The lines to extract run from the first line of the entries through the line that contains "Task: Open the Settings"; reproduce exactly those lines and no others.

════════════════════

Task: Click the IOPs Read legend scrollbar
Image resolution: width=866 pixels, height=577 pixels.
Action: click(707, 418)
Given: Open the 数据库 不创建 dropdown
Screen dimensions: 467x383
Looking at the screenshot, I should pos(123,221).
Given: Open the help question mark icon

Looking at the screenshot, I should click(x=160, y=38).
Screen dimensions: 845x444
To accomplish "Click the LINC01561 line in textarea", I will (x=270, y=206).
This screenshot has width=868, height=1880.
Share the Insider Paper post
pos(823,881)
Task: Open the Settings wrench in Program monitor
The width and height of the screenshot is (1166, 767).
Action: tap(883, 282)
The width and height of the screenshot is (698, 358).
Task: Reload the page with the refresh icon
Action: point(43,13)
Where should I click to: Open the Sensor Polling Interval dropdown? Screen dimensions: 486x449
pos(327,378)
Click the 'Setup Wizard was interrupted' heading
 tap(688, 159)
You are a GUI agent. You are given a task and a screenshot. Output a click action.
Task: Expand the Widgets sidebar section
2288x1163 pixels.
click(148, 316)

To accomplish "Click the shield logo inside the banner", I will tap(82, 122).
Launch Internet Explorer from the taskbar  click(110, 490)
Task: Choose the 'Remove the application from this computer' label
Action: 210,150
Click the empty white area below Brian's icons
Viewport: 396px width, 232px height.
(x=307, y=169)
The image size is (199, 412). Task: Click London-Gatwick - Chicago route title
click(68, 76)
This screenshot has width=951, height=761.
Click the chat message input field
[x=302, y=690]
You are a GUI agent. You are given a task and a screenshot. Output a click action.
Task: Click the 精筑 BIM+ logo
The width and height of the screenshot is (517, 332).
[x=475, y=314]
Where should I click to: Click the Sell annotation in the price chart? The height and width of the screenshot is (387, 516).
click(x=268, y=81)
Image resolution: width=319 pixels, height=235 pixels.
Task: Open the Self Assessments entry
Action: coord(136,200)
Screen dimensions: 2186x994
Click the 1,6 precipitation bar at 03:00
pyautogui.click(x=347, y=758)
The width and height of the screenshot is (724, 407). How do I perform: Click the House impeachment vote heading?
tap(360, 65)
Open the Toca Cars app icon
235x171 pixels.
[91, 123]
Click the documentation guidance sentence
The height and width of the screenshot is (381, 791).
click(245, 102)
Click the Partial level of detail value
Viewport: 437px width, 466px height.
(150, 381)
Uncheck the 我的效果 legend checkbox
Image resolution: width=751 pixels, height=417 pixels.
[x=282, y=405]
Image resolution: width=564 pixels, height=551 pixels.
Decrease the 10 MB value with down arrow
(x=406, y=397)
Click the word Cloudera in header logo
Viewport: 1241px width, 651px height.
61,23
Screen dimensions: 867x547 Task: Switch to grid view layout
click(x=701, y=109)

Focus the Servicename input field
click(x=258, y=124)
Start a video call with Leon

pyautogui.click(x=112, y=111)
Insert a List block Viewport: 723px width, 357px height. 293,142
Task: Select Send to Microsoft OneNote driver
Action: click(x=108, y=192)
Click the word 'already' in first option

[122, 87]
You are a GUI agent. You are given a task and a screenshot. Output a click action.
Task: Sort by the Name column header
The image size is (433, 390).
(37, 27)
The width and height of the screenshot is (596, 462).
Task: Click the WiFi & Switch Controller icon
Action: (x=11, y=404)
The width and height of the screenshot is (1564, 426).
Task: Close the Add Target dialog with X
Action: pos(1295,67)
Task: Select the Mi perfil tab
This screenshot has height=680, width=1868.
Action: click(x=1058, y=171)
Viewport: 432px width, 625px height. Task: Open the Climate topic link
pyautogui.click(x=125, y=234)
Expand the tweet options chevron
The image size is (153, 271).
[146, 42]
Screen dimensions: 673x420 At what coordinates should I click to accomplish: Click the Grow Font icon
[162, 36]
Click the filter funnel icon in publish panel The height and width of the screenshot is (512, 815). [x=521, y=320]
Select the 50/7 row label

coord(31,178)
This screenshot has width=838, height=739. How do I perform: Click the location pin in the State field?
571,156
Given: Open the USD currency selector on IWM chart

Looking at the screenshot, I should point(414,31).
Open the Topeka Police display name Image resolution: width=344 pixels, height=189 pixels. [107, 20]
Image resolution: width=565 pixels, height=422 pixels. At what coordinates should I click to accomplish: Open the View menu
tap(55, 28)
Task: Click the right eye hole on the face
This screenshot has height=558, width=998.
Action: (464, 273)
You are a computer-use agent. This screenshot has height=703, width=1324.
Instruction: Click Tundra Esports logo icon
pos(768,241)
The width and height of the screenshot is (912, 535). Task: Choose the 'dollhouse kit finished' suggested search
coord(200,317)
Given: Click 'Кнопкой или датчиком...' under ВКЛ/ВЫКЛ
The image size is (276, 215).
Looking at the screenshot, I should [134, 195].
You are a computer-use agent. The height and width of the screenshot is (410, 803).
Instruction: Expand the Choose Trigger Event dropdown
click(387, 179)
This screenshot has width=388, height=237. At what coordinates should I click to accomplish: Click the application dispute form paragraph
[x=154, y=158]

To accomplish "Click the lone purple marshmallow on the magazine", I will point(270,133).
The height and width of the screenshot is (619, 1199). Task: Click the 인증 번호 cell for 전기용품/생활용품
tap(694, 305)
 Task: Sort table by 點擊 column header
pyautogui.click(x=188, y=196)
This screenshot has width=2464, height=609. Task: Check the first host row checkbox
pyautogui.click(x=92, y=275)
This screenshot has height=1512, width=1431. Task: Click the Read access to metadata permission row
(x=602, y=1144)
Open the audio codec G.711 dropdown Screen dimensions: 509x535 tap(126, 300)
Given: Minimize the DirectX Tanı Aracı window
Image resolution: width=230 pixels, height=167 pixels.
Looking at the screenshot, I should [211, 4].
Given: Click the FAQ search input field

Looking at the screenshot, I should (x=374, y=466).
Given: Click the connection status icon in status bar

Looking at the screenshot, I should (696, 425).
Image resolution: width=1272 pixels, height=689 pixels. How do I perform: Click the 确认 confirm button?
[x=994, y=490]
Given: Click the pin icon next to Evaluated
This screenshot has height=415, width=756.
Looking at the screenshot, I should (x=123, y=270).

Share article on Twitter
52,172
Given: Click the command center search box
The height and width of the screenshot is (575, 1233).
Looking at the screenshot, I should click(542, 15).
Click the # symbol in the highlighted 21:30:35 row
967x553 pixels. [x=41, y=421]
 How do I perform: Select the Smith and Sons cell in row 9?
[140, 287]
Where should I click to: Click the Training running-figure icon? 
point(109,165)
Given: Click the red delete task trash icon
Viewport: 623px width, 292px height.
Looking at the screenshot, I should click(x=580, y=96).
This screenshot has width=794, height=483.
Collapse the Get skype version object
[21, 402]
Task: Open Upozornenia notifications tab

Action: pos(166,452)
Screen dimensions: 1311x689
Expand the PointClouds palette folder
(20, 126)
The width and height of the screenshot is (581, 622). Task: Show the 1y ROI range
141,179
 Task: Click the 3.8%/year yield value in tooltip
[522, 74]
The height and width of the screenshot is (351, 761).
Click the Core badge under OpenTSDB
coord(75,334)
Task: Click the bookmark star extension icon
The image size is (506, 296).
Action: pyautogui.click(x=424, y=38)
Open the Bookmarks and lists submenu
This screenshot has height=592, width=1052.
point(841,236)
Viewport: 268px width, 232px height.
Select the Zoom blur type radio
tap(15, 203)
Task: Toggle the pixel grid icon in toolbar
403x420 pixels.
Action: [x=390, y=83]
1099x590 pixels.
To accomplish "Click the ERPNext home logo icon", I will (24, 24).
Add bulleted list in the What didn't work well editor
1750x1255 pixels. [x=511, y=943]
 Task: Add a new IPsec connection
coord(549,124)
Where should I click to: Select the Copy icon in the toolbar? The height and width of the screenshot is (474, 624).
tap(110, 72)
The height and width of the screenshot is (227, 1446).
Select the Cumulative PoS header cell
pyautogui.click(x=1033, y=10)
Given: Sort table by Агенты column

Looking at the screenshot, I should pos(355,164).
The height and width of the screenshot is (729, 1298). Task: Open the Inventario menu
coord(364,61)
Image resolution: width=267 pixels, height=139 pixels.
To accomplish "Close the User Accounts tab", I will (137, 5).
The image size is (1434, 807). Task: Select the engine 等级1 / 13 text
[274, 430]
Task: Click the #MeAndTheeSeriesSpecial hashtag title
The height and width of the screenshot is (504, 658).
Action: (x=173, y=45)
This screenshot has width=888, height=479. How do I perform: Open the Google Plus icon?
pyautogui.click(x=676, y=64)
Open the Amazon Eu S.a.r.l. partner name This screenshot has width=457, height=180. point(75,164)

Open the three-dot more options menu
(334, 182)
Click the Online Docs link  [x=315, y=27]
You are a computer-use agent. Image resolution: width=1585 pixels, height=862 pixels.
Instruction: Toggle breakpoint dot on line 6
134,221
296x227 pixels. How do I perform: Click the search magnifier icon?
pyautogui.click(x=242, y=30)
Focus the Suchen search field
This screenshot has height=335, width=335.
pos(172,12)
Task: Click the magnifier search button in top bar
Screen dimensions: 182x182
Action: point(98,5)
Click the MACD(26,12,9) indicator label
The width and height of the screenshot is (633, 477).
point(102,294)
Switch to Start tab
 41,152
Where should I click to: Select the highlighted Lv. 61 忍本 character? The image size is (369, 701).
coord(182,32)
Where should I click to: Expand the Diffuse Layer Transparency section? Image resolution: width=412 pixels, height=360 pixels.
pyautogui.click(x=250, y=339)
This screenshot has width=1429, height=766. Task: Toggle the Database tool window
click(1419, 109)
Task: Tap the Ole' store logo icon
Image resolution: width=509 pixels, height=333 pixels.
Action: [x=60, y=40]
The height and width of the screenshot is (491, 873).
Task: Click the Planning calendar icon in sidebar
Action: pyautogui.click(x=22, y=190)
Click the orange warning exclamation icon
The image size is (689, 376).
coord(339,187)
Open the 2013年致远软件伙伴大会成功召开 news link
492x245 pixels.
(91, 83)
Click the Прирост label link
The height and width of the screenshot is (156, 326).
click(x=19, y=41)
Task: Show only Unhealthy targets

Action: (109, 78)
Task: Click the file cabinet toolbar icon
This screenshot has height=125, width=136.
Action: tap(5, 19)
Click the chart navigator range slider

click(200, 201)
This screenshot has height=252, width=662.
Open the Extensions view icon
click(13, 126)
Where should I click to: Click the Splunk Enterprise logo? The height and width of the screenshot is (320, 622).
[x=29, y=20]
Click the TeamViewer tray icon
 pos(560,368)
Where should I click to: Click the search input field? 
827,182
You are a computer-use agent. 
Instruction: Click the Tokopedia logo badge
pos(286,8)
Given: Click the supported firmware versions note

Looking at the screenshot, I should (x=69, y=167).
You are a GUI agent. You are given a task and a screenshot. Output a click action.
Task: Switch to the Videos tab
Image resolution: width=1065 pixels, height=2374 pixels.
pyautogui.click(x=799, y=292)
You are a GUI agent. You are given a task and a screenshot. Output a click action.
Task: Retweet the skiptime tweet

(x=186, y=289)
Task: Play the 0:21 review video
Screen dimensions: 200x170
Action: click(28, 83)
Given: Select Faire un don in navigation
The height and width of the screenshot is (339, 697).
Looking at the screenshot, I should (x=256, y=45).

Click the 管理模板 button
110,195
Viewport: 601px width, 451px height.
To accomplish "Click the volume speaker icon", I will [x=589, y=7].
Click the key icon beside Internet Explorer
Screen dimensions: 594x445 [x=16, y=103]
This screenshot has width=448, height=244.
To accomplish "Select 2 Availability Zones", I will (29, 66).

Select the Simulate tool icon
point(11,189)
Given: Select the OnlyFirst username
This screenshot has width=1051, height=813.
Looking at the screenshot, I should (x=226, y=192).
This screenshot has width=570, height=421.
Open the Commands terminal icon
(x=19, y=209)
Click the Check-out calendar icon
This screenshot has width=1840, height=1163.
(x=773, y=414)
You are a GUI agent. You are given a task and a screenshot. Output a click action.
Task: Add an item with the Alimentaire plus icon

════════════════════

Answer box -
Task: Click the IOPs Read legend scrollbar
Image resolution: width=866 pixels, height=577 pixels.
Action: click(707, 418)
Given: Open the 数据库 不创建 dropdown
Screen dimensions: 467x383
Looking at the screenshot, I should pos(123,221).
Given: Open the help question mark icon

Looking at the screenshot, I should click(x=160, y=38).
Screen dimensions: 845x444
To accomplish "Click the LINC01561 line in textarea", I will (x=270, y=206).
This screenshot has width=868, height=1880.
Share the Insider Paper post
pos(823,881)
Task: Open the Settings wrench in Program monitor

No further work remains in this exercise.